府内産ヒノキをふんだんに使うなど伝統建築の技で建てられた、東寺境内の観光トイレ(京都市南区)

府内産ヒノキをふんだんに使うなど伝統建築の技で建てられた、東寺境内の観光トイレ(京都市南区)

 京都府内産のヒノキをふんだんに使うなど伝統建築の技を駆使した観光トイレが、京都市南区の東寺境内に完成した。内部には市内の大学生が描いた「平成東寺伝説絵巻」が掲げられ、待ち時間などに東寺にまつわる物語を楽しめる。15日に竣工(しゅんこう)式が営まれ、関係者らが完成を祝った。

 総工費約1億5千万円をかけたトイレは、社寺建築を専門に手掛ける企業が施工。入母屋造の瓦ぶきで、男女別トイレのほか多目的トイレ1基を備える。

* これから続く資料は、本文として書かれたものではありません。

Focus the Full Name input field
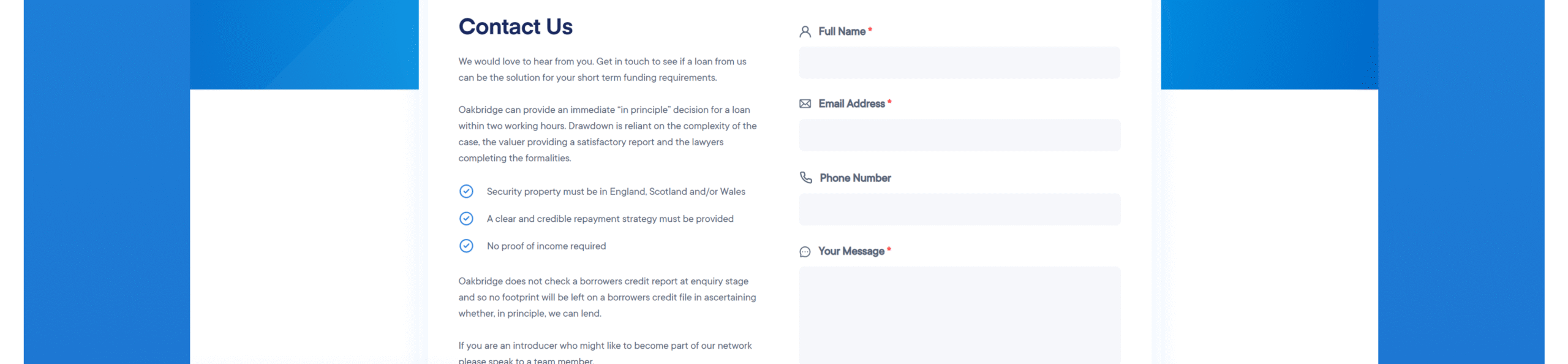 click(x=959, y=63)
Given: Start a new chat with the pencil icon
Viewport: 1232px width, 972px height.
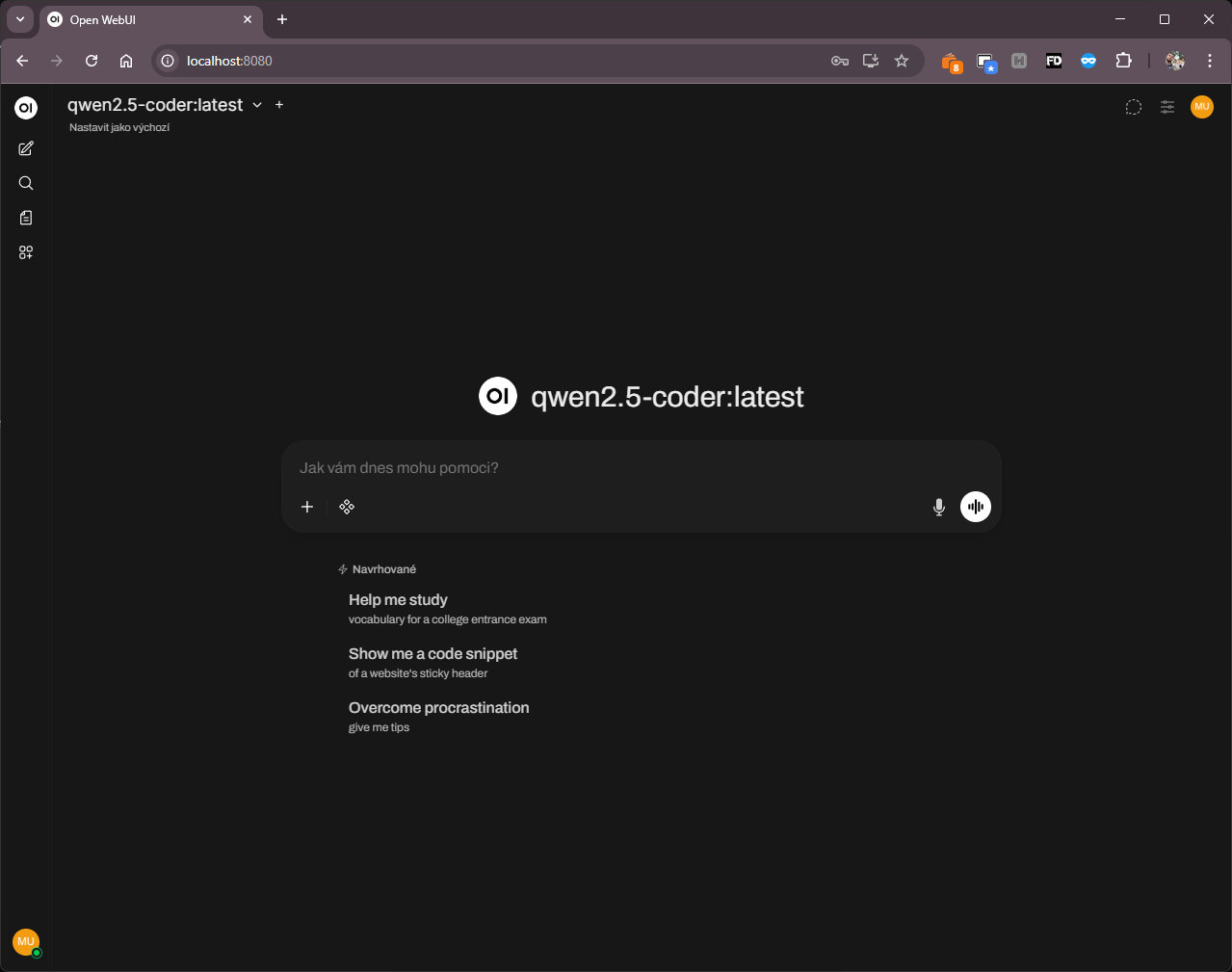Looking at the screenshot, I should [x=26, y=148].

 内部に掲げる絵巻は、大学コンソーシアム京都の開講科目に参加した市内4大学の学生が2015年に制作したものを活用した。五重塔の建築現場や真言宗の宗祖空海の逸話が描かれ、柔らかな色合いと表情豊かな絵物語を楽しめる。

 竣工式には関係者ら約80人が参列。砂原秀輝執事長は「伝統技法を生かし、歴史にふさわしい品格を備えたトイレができた」とあいさつ、完成を喜んだ。